Answer these from the forage legume excerpt below:
1. By when does hairy vetch have mature seed?
2. Above what soil pH should red clover be grown for maximum production?
3. Which Texas release of rose clover has a higher yield potential?

_Document excerpt:_
══════════════════════════════

Hairy vetch has a vine-like growth habit with a peak production period during March and April. Plants bloom in early-May and will have mature seed by late-May. If allowed to mature, hairy vetch has a good reseeding capability.
Dry matter production is normally less than that of other cool-season annual legumes, but the plant is a dependable producer. Hairy vetch can be grazed or harvested as a hay crop.
Cattle grazing pure stands of vetch have developed dermatitis (inflammation of the skin), similar to photosensitization. This has not been a problem when adequate grass was available.
Cattle may develop muscular problems when grazing vetch, especially when the seeds are forming. Moving cattle to a pasture without vetch is the only practical way to control this problem.
Red Clover (Trifolium pratense)
Red clover is a short-lived perennial with an upright growth habit that may be used as pasture or as a hay crop. Due to a long-growing season, red clover typically is the highest yielding clover in areas of adaptation. Red clover is typically planted during September through early-October or March through April, at six to eight lbs./acre in drill rows or 12 to 15 lbs./acre broadcast. Soil pH should be above 5.5 for maximum production.
Red clover may be successfully grown in mixtures with bermudagrass or tall fescue and indications are that red clover may also be established in stands of Old World bluestem.
Red clover is not as long lived as is alfalfa; however, stands of red clover may be maintained for many years by reseeding with 2 lbs. of seed/acre every two to four years.
Rose Clover (Trifolium hirtum)
Rose clover is a cool-season annual that is somewhat new to Oklahoma. Most varieties of rose clover that have been available in the past were earlier in maturity than either crimson and arrowleaf clover. Drought tolerance of rose clover, however, is typically greater than crimson or arrowleaf clover. Rose clover will not tolerate wet or poorly-drained soils but is fairly tolerant of alkaline soils and soils of low fertility. If rose clover is allowed to produce seed the first year, a lower initial seeding rate may be used with a good stand becoming established in the second year.
Most rose clover varieties from California produce relatively low dry matter yields. A Texas release, Overton R-18, has a higher yield potential and is intermediate in maturity to crimson and arrowleaf clover.
Sainfoin (Onobrychis viciifolia)

══════════════════════════════

_Dataset section:_

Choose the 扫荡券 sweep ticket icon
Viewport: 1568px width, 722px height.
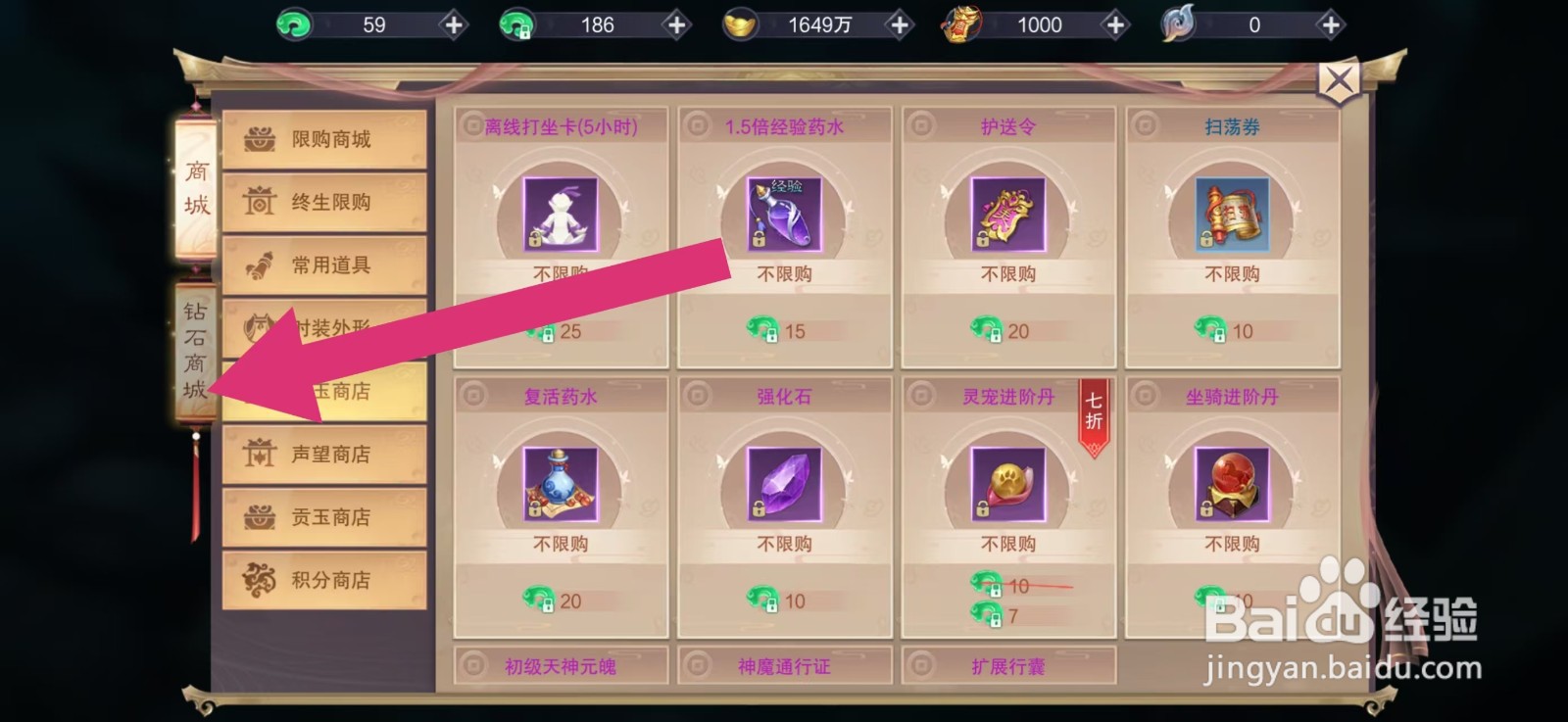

══════════════════════════════

_Response:_
1. Late-May
2. 5.5
3. Overton R-18